In hospitalized patients, routine ferritin concentrations upon admission show a linear and independent association with an increased risk of mortality, even among those with “normal” ferritin concentrations (<300 mg/mL), suggests a recent study.
"Thus, low-grade ferritinemia might not be an innocent finding in the context of the inflammatory response,” the investigators said. “Its potential biological and therapeutic implications warrant future research.”

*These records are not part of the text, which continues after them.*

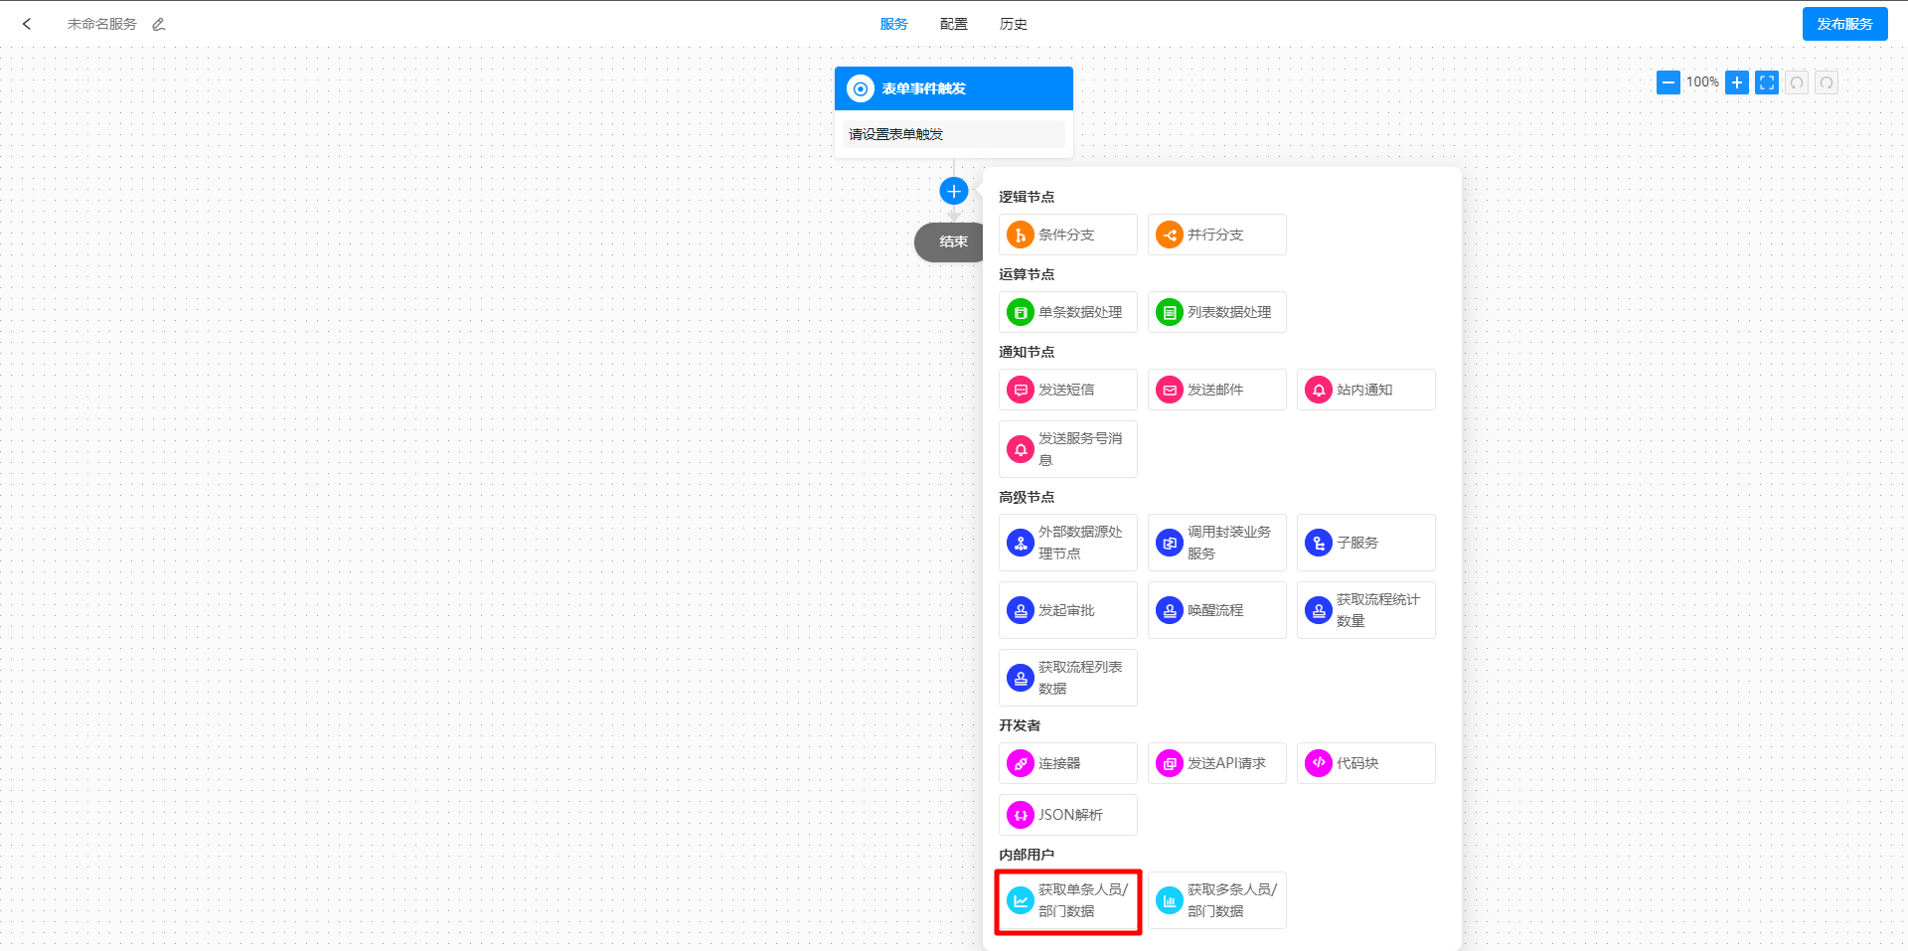
Task: Select the 站内通知 node
Action: (1365, 390)
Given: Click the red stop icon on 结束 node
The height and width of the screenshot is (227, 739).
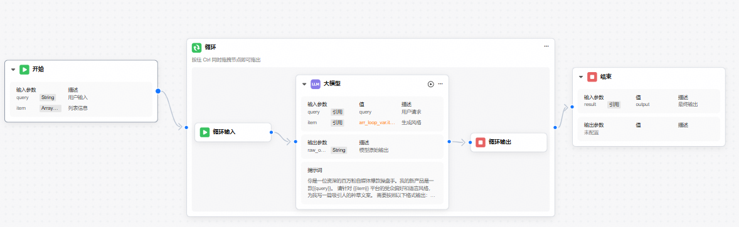Looking at the screenshot, I should click(x=592, y=77).
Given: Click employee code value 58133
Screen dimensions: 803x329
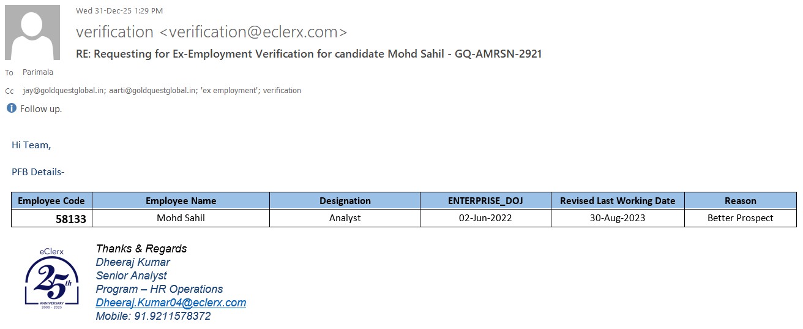Looking at the screenshot, I should point(70,219).
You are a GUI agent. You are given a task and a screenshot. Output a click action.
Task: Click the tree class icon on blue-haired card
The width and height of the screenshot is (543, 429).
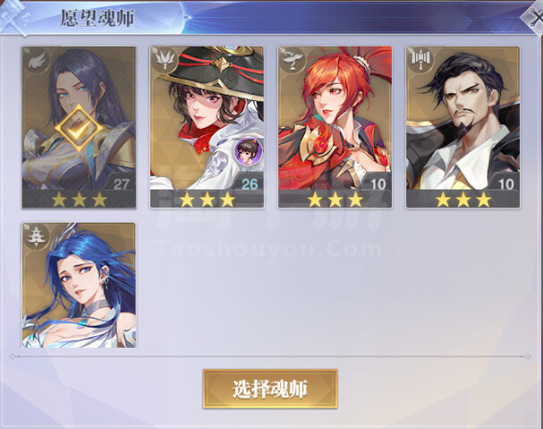[x=37, y=236]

In this study, investigators collected routine ferritin measurements taken within 24 hours of admission in 2,859 patients hospitalized in an internal medicine department. They then examined the association between ferritin and overall mortality during a median follow-up of 15 months using multiple clinical and laboratory parameters.

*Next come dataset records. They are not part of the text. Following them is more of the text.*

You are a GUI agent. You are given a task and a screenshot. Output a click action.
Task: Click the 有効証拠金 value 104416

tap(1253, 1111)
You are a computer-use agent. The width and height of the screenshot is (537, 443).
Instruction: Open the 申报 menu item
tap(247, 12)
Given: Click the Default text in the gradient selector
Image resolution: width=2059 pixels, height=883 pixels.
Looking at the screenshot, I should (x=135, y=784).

Ferritin concentrations significantly correlated with increased 30-day mortality rates (odds ratio [OR], 1.04, 95 percent confidence interval [CI], 1.03−1.06) for each 100-ng/mL increase. Patients with high (>221 ng/mL) and intermediate (78−220 ng/mL) ferritin levels had greater rates of mortality at 30 days (OR, 2.05, 95 percent CI, 1.70−2.5) even after adjusting for age, sex, and comorbidities.

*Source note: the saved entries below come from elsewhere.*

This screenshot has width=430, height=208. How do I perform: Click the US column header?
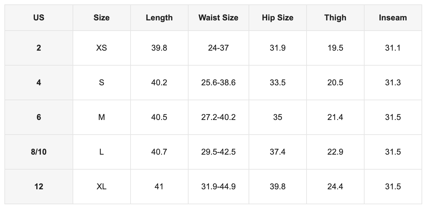[x=39, y=18]
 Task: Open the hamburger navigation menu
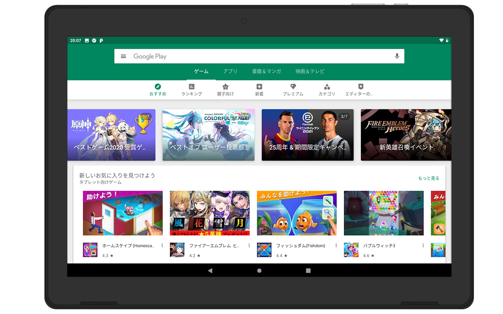(x=123, y=56)
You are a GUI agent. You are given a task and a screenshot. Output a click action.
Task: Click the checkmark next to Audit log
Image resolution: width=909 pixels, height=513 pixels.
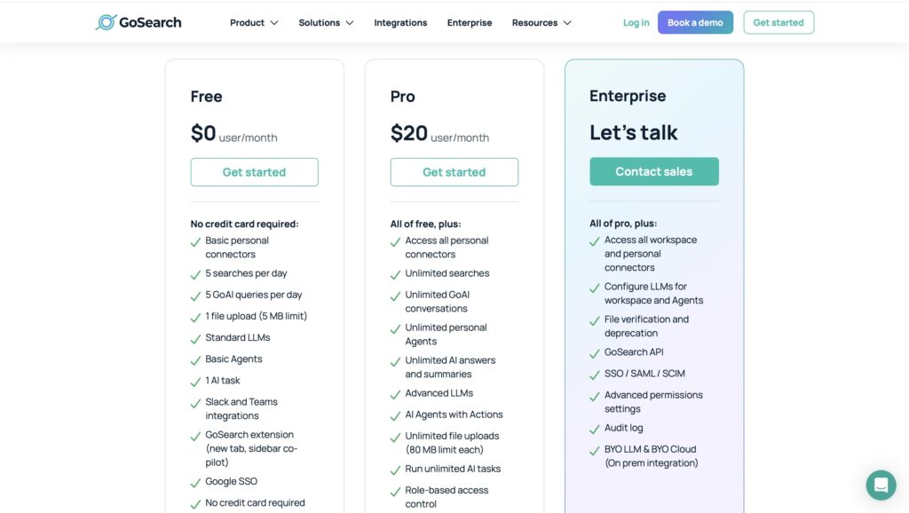(x=596, y=429)
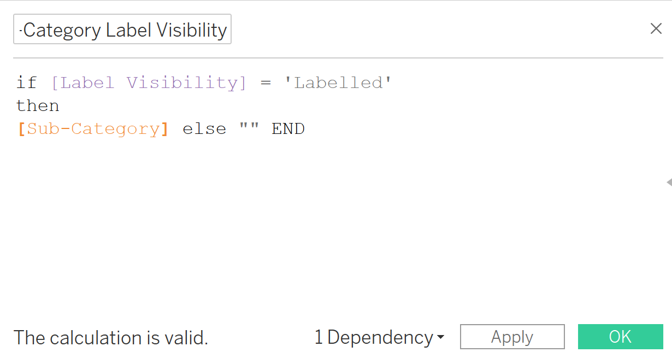Click the word "Visibility" in name field

pyautogui.click(x=191, y=30)
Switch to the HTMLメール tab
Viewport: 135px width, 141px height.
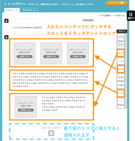pyautogui.click(x=12, y=10)
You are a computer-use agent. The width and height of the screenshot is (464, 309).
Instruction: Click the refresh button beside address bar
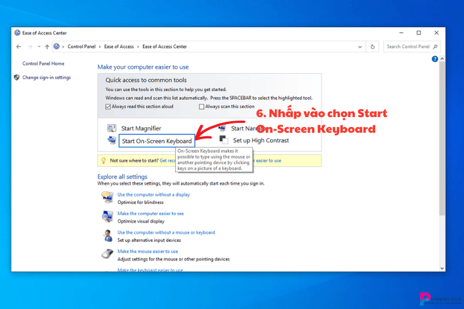pos(374,46)
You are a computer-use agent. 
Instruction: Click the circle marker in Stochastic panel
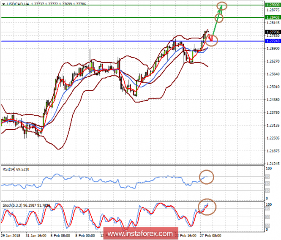tap(207, 207)
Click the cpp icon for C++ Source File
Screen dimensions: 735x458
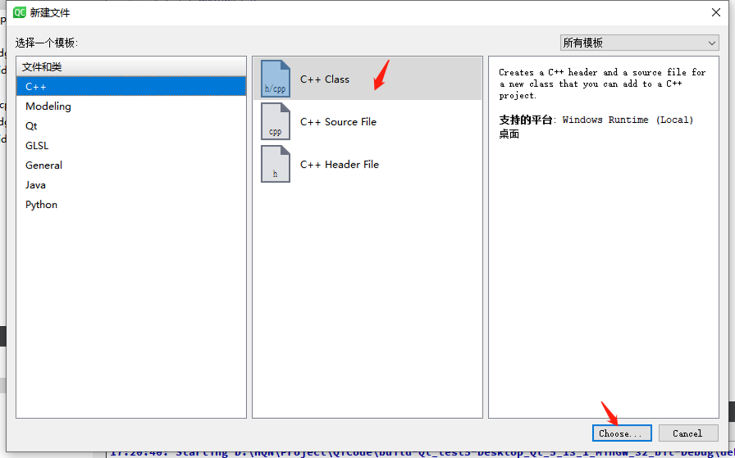276,121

Additionally, a similar pattern for long-term overall mortality rates (hazard ratio, 1.54, 95 percent CI, 1.39−1.71) was observed across ferritin tertiles.
“Serum ferritin is usually measured in the presence of anaemia or in suspected iron overload syndromes,” the investigators said. “Ferritin is also an acute-phase protein that is elevated during systemic inflammation.”